● DIRECTIVES:
**1.** According to the commit notice, what incorrect result did log(2, 10^35) produce before the fix?
**2.** Give back the part of the commit notice between "## Which issue" and "of 116.267...", inclusive.

● SUPPLIED PASSAGE:
*****
This is an automated email from the ASF dual-hosted git repository.
github-bot pushed a commit to branch main
in repository https://gitbox.apache.org/repos/asf/datafusion.git
The following commit(s) were added to refs/heads/main by this push:
new 4c961256da Fix decimal log precision for non-power values (#20433)
4c961256da is described below
commit 4c961256da23afe4c48ba931262758d4eab529a8
Author: Kumar Ujjawal <[email protected]>
AuthorDate: Tue Mar 17 11:41:17 2026 +0530
Fix decimal log precision for non-power values (#20433)
## Which issue does this PR close?
<!--
We generally require a GitHub issue to be filed for all bug fixes and
enhancements and this helps us generate change logs for our releases.
You can link an issue to this PR using the GitHub syntax. For example
`Closes #123` indicates that this PR will close issue #123.
-->
- Closes #18524
## Rationale for this change
The decimal log implementation used the integer ilog path whenever the
base was an integer, which floors results for non‑power values. That
produced incorrect outputs such as log(2, 10^35) returning 116 instead
of 116.267...
<!--
Why are you proposing this change? If this is already explained clearly
in the issue then this section is not needed.
Explaining clearly why changes are proposed helps reviewers understand
your changes and offer better suggestions for fixes.
-->
## What changes are included in this PR?
- Fix decimal log to use the integer fast path only for exact powers,
preserving fractional results for non-power inputs.
- Update unit tests and decimal sqllogictest expectations to match the
corrected behav
<!--
There is no need to duplicate the description in the issue here but it
is sometimes worth providing a summary of the individual changes in this
PR.
-->
## Are these changes tested?
Yes
<!--
We typically require tests for all PRs in order to:
1. Prevent the code from being accidentally broken by subsequent changes
2. Serve as another way to document the expected behavior of the code
If tests are not included in your PR, please explain why (for example,
are they covered by existing tests)?
*****
● MATERIAL:
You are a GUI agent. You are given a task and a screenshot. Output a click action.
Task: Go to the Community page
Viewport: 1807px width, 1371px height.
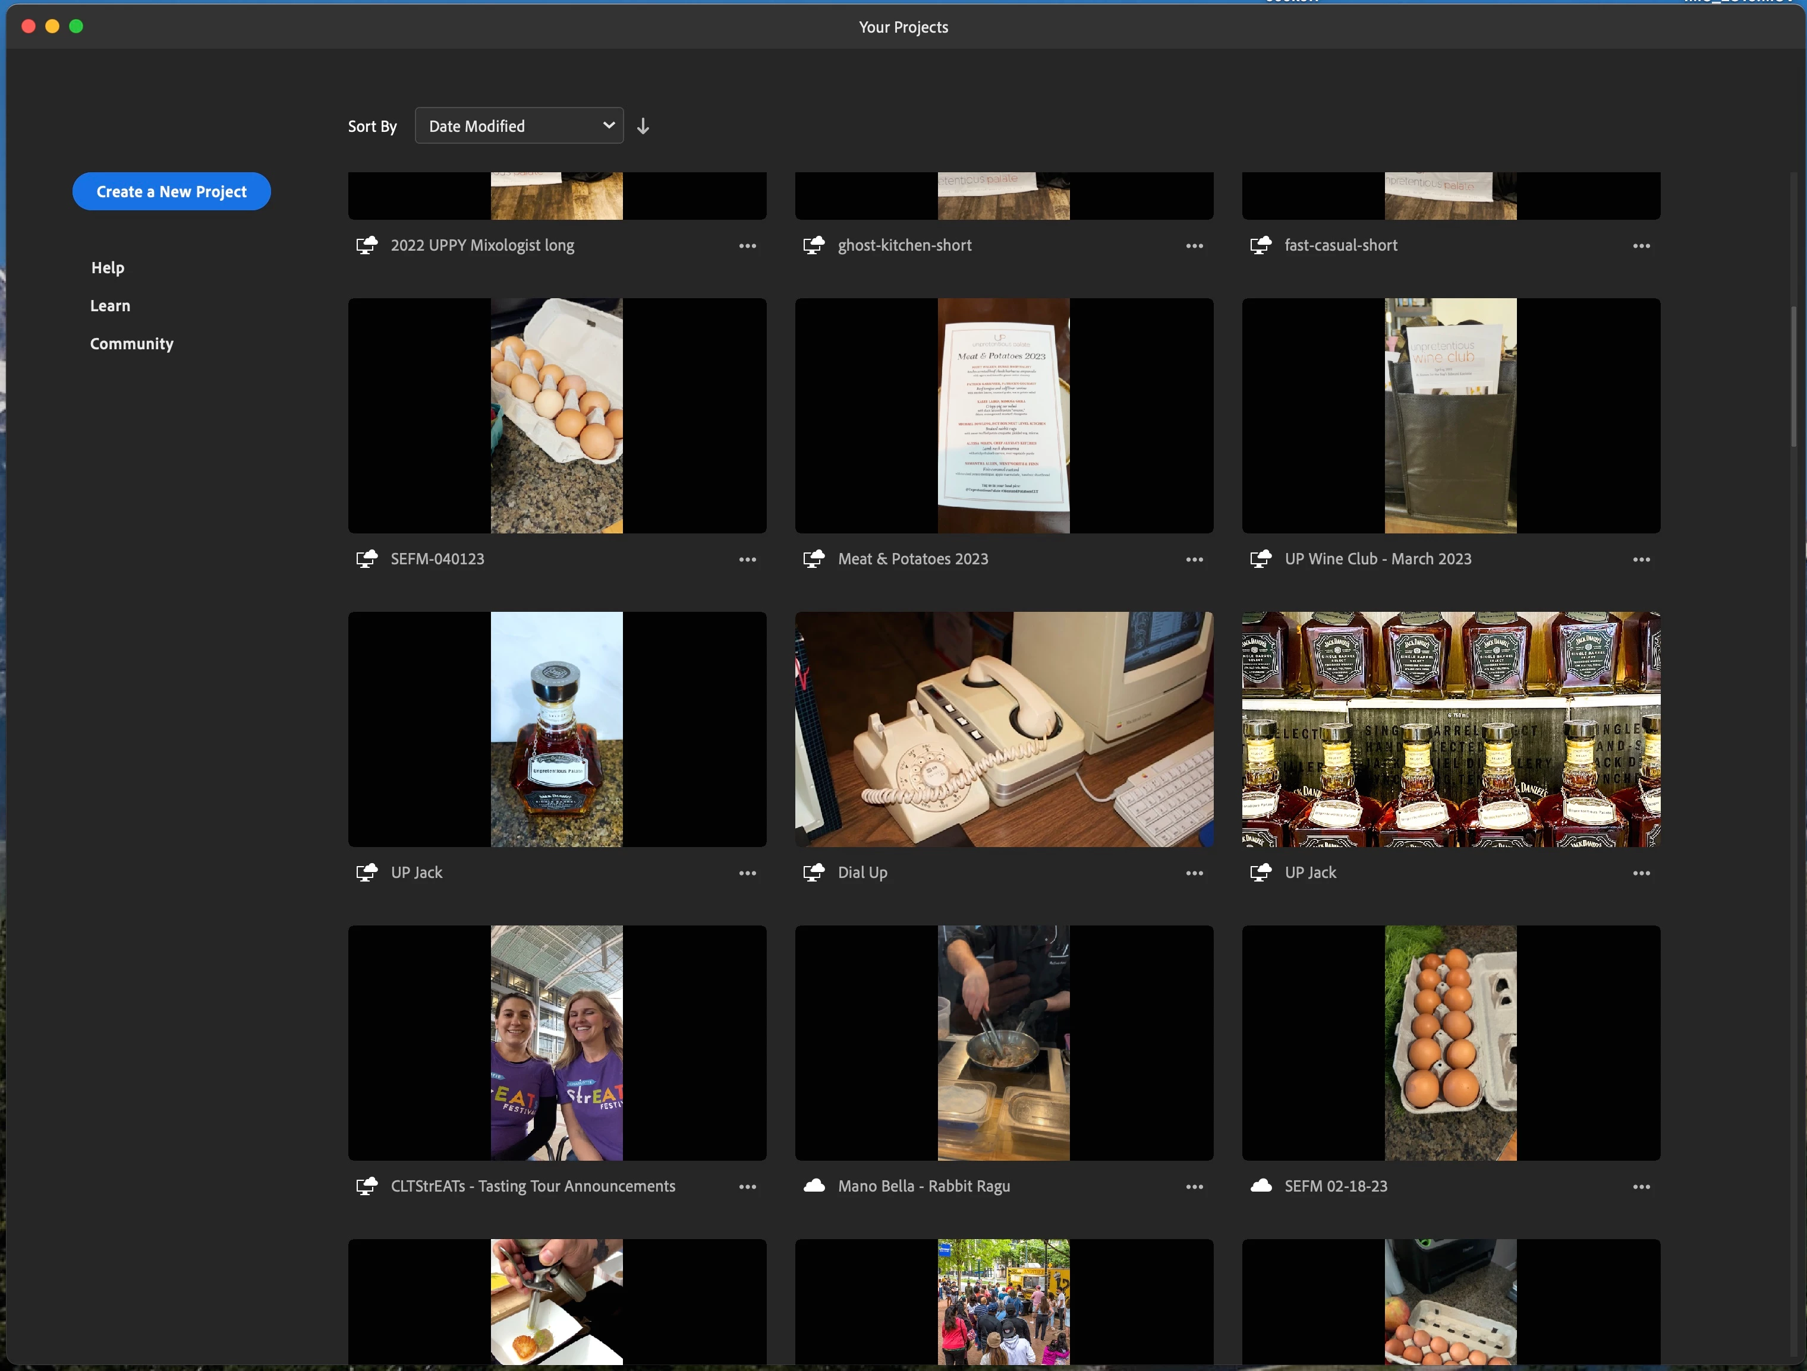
*****
● OUTPUTS IN ORDER:
**1.** It returned 116 instead of 116.267...

**2.**
## Which issue does this PR close?
<!--
We generally require a GitHub issue to be filed for all bug fixes and
enhancements and this helps us generate change logs for our releases.
You can link an issue to this PR using the GitHub syntax. For example
`Closes #123` indicates that this PR will close issue #123.
-->
- Closes #18524
## Rationale for this change
The decimal log implementation used the integer ilog path whenever the
base was an integer, which floors results for non‑power values. That
produced incorrect outputs such as log(2, 10^35) returning 116 instead
of 116.267...